■ Source document ■

********

From: Scott Luebking <phoenixl@netcom.com>
Date: Sat, 26 Feb 2000 14:40:17 -0800 (PST)
Message-Id: <200002262240.OAA22969@netcom.com>
To: w3c-wai-gl@w3.org

I've been talking with different people in industry about dynamically
generated web pages.  (There is a lot of interest and jobs in the
field.) I feel like I'm seeing two different worlds.  Very few people
who are involved with dynamically generated web pages are interested in
accessibility and almost no one active in the field is involved with the
guidelines.  Similarly, almost no one involved with the content
guidelines has any industrial experience with dynamically generated web

My impression has been that people involved with dynamically generated
web pages usually have been surprised that there is so little research on
the optimal formats for different disabilities.  This is some what at
odds with how they would approach this type of problem.  Also, there have
been almost no technically compelling reasons that many developers of
dynamic web pages would accept about why dynamically generated web pages
should be the same for all disabled people with a possible exception of less

There is much talk about the technology gap in the disabled community
and I think we have an example of it here.  The two worlds of disability
and dynamically generated web pages are not talking with each other.

********

■ Given data ■
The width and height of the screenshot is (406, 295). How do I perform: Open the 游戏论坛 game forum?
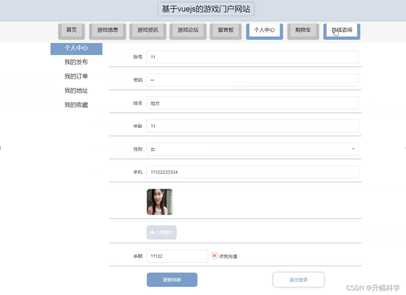tap(188, 30)
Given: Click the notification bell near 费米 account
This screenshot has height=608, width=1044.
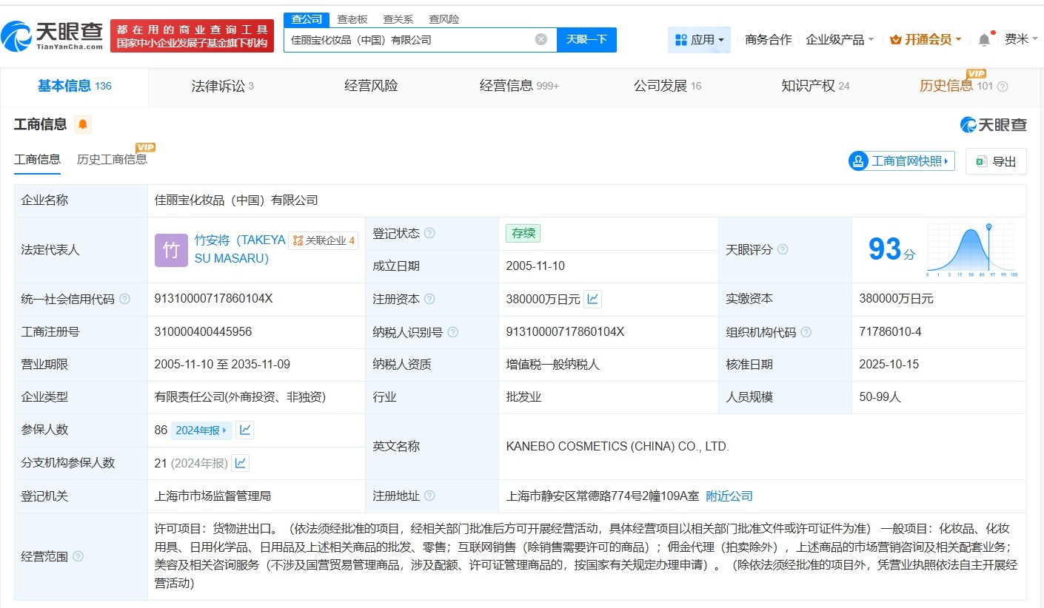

********

■ Required work ■
(a) According to the email, what have people involved with dynamically generated web pages usually been surprised by?
(b) Reproduce the email word for word from "My impression has" to "with each other.".
(c) Summarize the email in two sentences.

■ Responses to the exercise ■
(a) That there is so little research on the optimal formats for different disabilities.

(b)
My impression has been that people involved with dynamically generated
web pages usually have been surprised that there is so little research on
the optimal formats for different disabilities.  This is some what at
odds with how they would approach this type of problem.  Also, there have
been almost no technically compelling reasons that many developers of
dynamic web pages would accept about why dynamically generated web pages
should be the same for all disabled people with a possible exception of less

There is much talk about the technology gap in the disabled community
and I think we have an example of it here.  The two worlds of disability
and dynamically generated web pages are not talking with each other.

(c) Very few people working with dynamically generated web pages are interested in accessibility, and almost none who are active in that field are involved with the guidelines. This is an example of the technology gap in the disabled community, where the worlds of disability and dynamically generated web pages are not talking with each other.